We make sure data residency, data privacy, all of that is baked in from the start. And with the geopolitical stresses and the push for tech and AI sovereignty in Europe, we’ve seen a big demand for that. Since we can run fully on-premises and help enterprises reduce dependency, we’re in a good position to help them stay in control of their own destiny.
Enterprises are increasingly asking for sovereignty-ready architectures and hybrid/on-prem deployments. What does this shift tell you about where enterprise AI infrastructure is heading?
Every enterprise and even each use case involves trade-offs. It’s a question of how ready-made versus how secure and on-prem something needs to be. We support every flavor along that spectrum. But what we’re seeing is a strong focus on sovereignty and data residency at the model layer.
Clients want clarity on where their data lives and the ability to reduce dependency on big cloud providers. Thanks to our AI gateway, which runs across all the major cloud platforms and on-prem, teams can easily make those trade-offs on a use-case basis. They get the flexibility to stay in control and move seamlessly between environments.
We see a huge surge in demand from larger enterprises and public sector institutions.
How do you see multi-agent workflows, safety guardrails, and more advanced reasoning systems evolving as enterprises move from experimentation to true agent industrialization in 2026?
As the use of agents really industrializes, we’re seeing new types of problems emerge, especially with multi-agent setups. You might have dozens or even hundreds of agents running around your organization at any time, just like employees.
The question is: how do you govern them all when you have this multi-dimensional set of issues, such as costs, data quality, data residency, correctness, hallucination metrics, and so on? You need a new governance layer to handle that, and you need safety guardrails that can be deployed top-down.
You also need top-down visibility and new aggregation layers so that your CFO, COO, CISO can see what’s going on and intervene with actionable insights. We really think that in 2026, this whole “agent department” concept and the tech to support it will become a much hotter topic.
Agent drift, quality regression, and unclear data flows are recurring issues in production AI. How does Orq.ai’s control layer tackle these long-standing gaps in versioning, evaluation, and ongoing monitoring?
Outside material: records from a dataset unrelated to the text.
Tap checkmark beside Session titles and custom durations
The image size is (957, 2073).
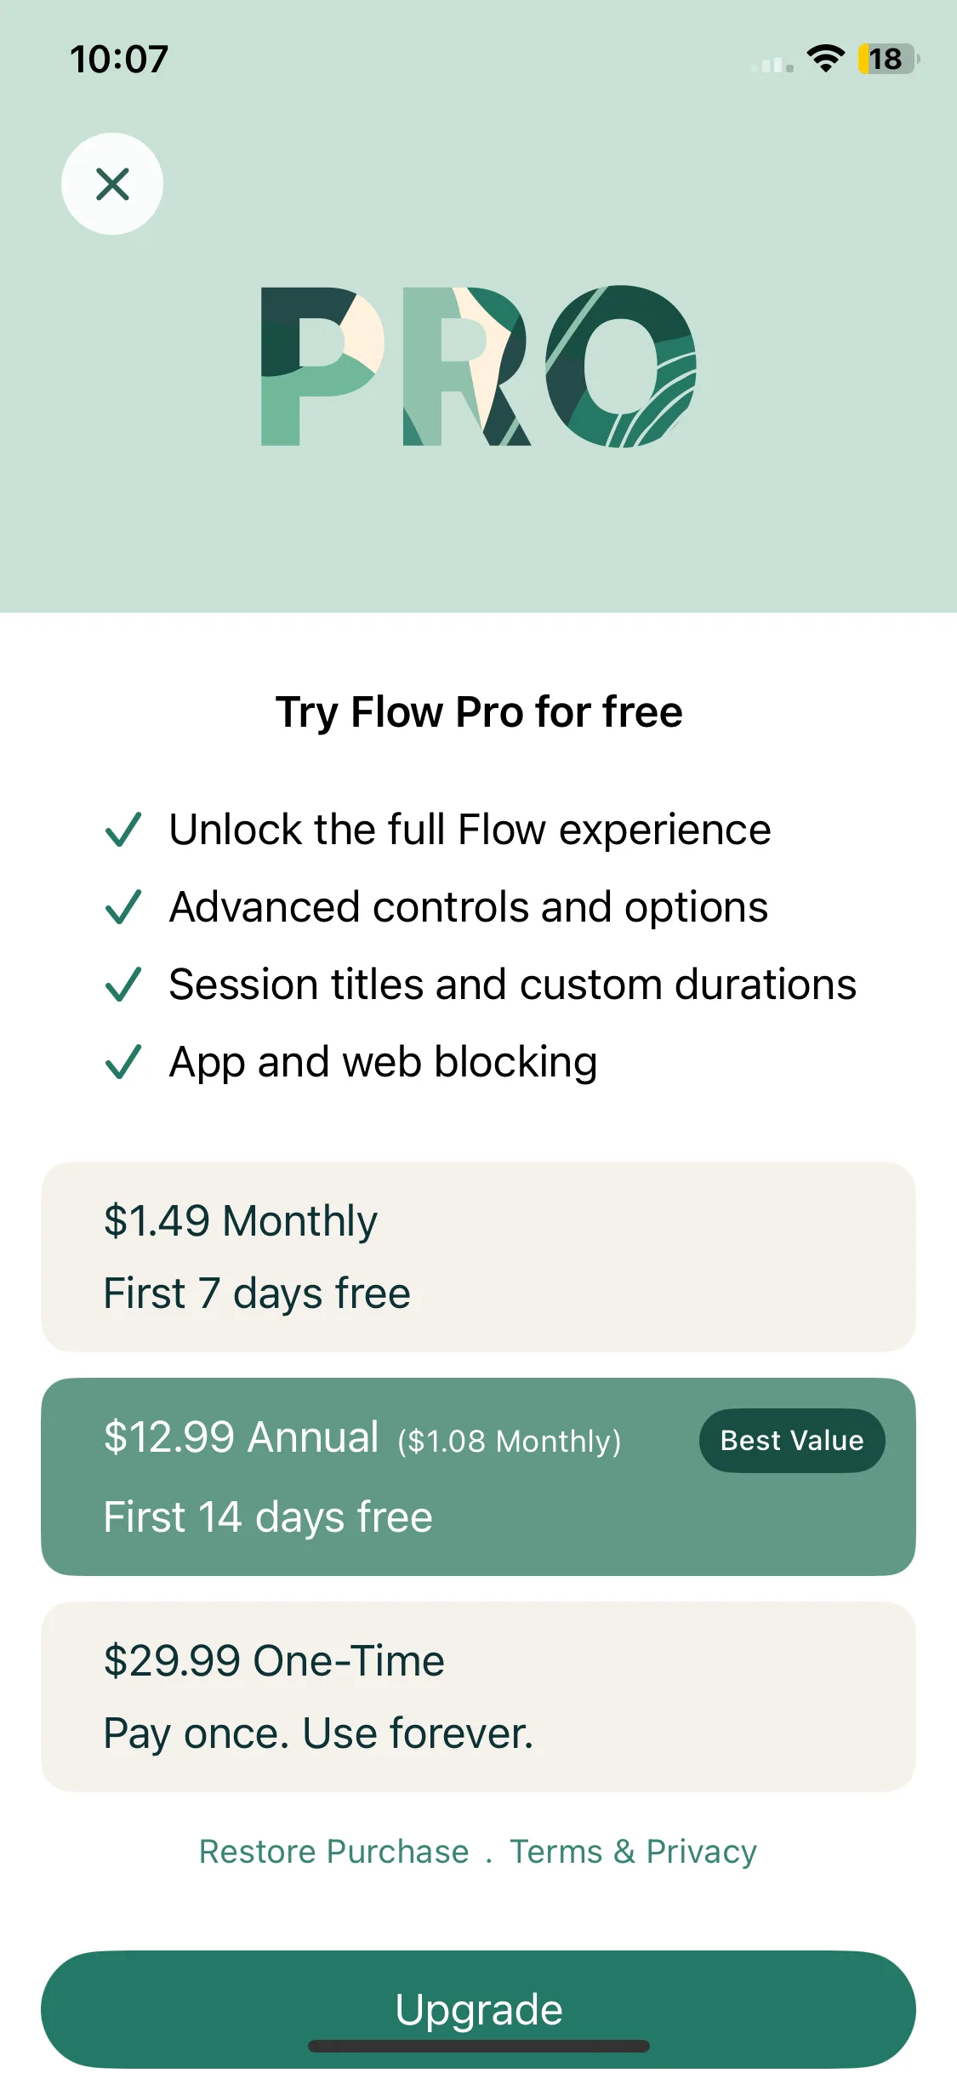tap(122, 985)
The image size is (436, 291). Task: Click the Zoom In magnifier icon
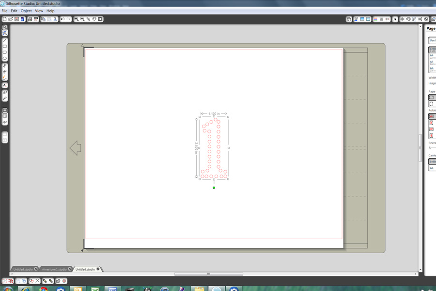click(x=77, y=19)
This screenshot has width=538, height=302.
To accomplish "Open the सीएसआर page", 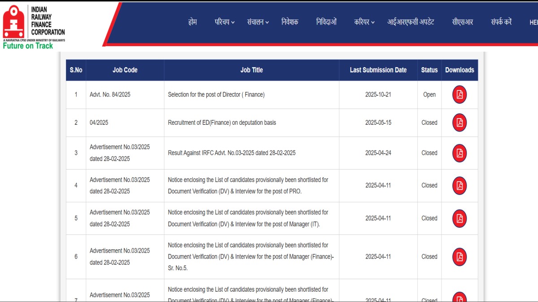I will coord(462,22).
Every agent really needs its own harness of evaluations. These evals basically define what’s right and wrong for that particular scenario. By spending time upfront setting these evaluation sets up properly, teams can do better offline experimentation to see how things behave before going live. And then by monitoring these same evals online, you can spot when models drift or when agent behavior starts to change over time. That way, you have a consistent set of quality metrics during offline tests, online monitoring, and guardrailing.
Looking forward, what do you think will define the next generation of enterprise-grade AI agents — and how is Orq.ai positioning itself to become the default operational platform for that world?
Looking ahead, I think what’s going to define the next generation of enterprise AI agents is that every vendor will be providing their own agents. In bigger enterprises, it’s going to be this broad landscape of first-party and third-party agents all working together and calling on each other.
It’s not going to be just one type of agent or one vendor; it’s a whole ecosystem that needs governance and compliance. And that’s where Orq comes in. We’re positioning ourselves as the agent control tower that gives different layers in the organization the right aggregated view and actionable insights to intervene at any stage.
Whether it’s building, scaling, operating, or even offboarding agents, different functions will need different views of that landscape. And we’re going to be the go-to provider for that capability.